◆ Given data

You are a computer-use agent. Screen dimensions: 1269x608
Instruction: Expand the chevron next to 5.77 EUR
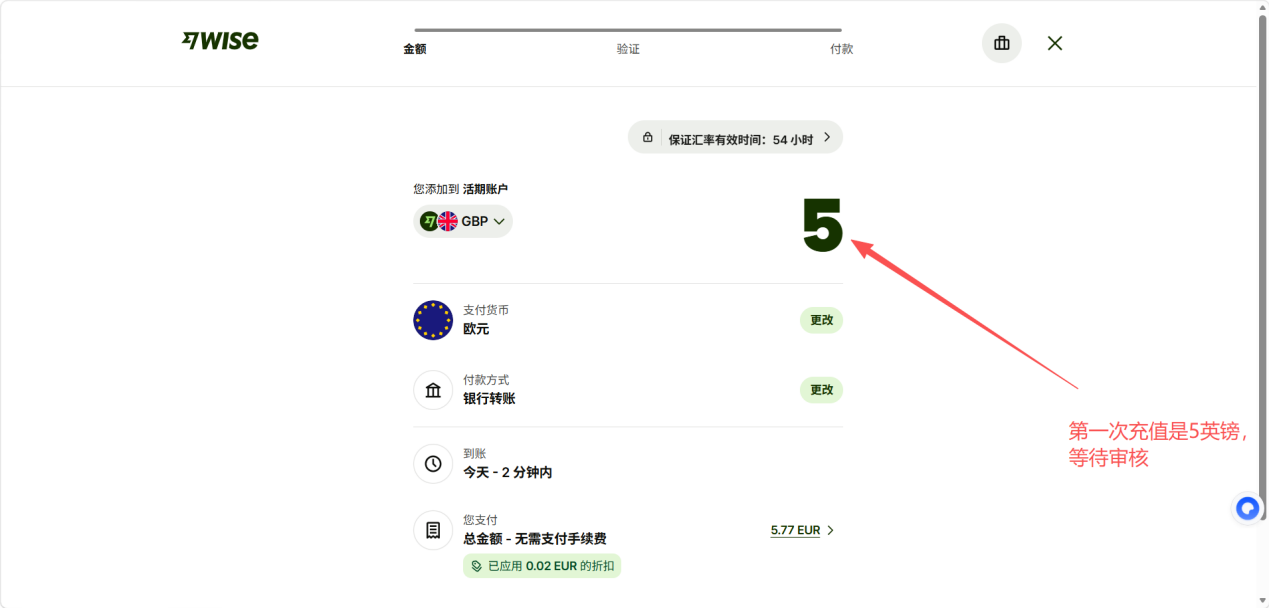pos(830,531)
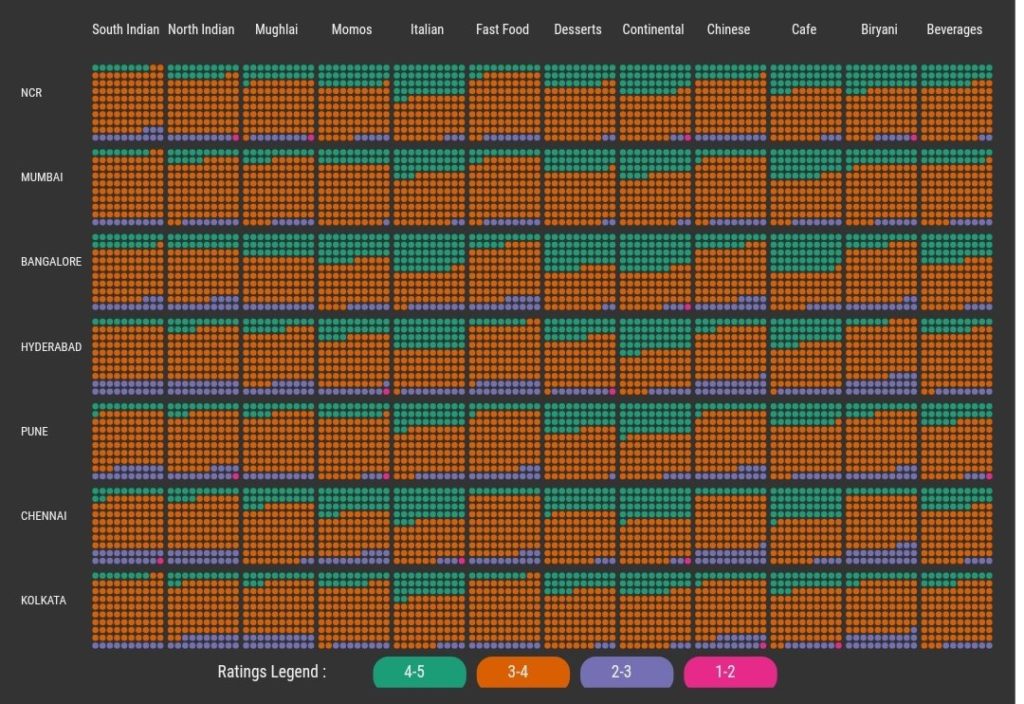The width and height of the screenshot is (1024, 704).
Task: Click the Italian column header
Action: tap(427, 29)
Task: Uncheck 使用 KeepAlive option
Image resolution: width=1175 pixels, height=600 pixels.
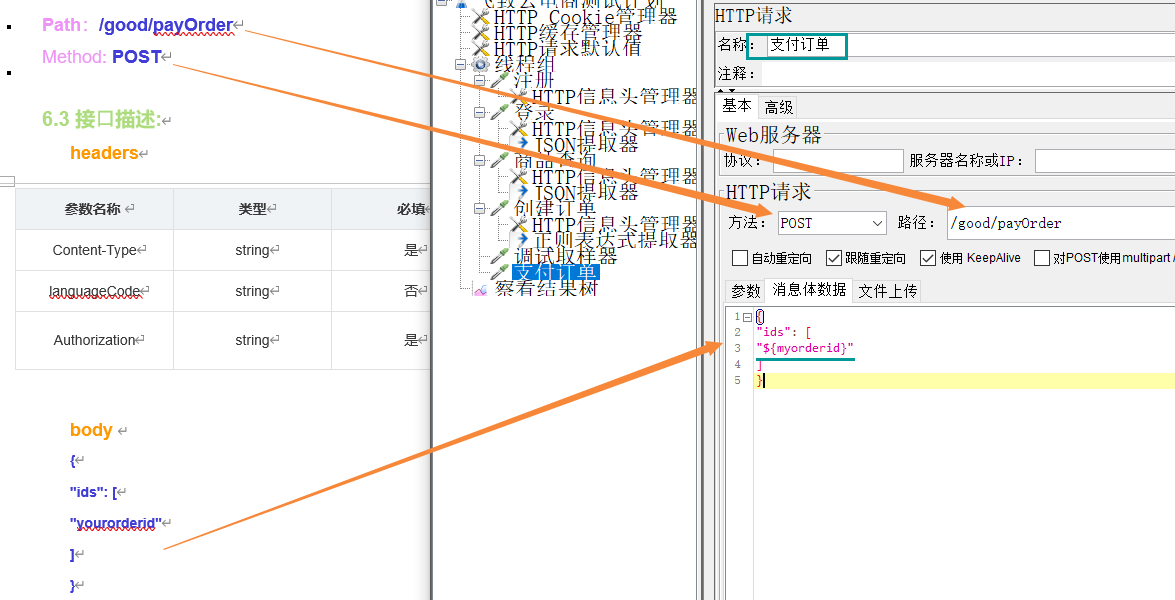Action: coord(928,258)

◆ Request
Render every line of the records above as a numbered list, omitting any blank lines and leaving the pictures out.

◆ Result of the task
1. You are a computer-use agent. Screen dimensions: 1269x608
2. Instruction: Expand the chevron next to 5.77 EUR
3. pos(830,531)
4. The width and height of the screenshot is (1024, 704).
5. Task: Click the Italian column header
6. Action: tap(427, 29)
7. Task: Uncheck 使用 KeepAlive option
8. Image resolution: width=1175 pixels, height=600 pixels.
9. Action: coord(928,258)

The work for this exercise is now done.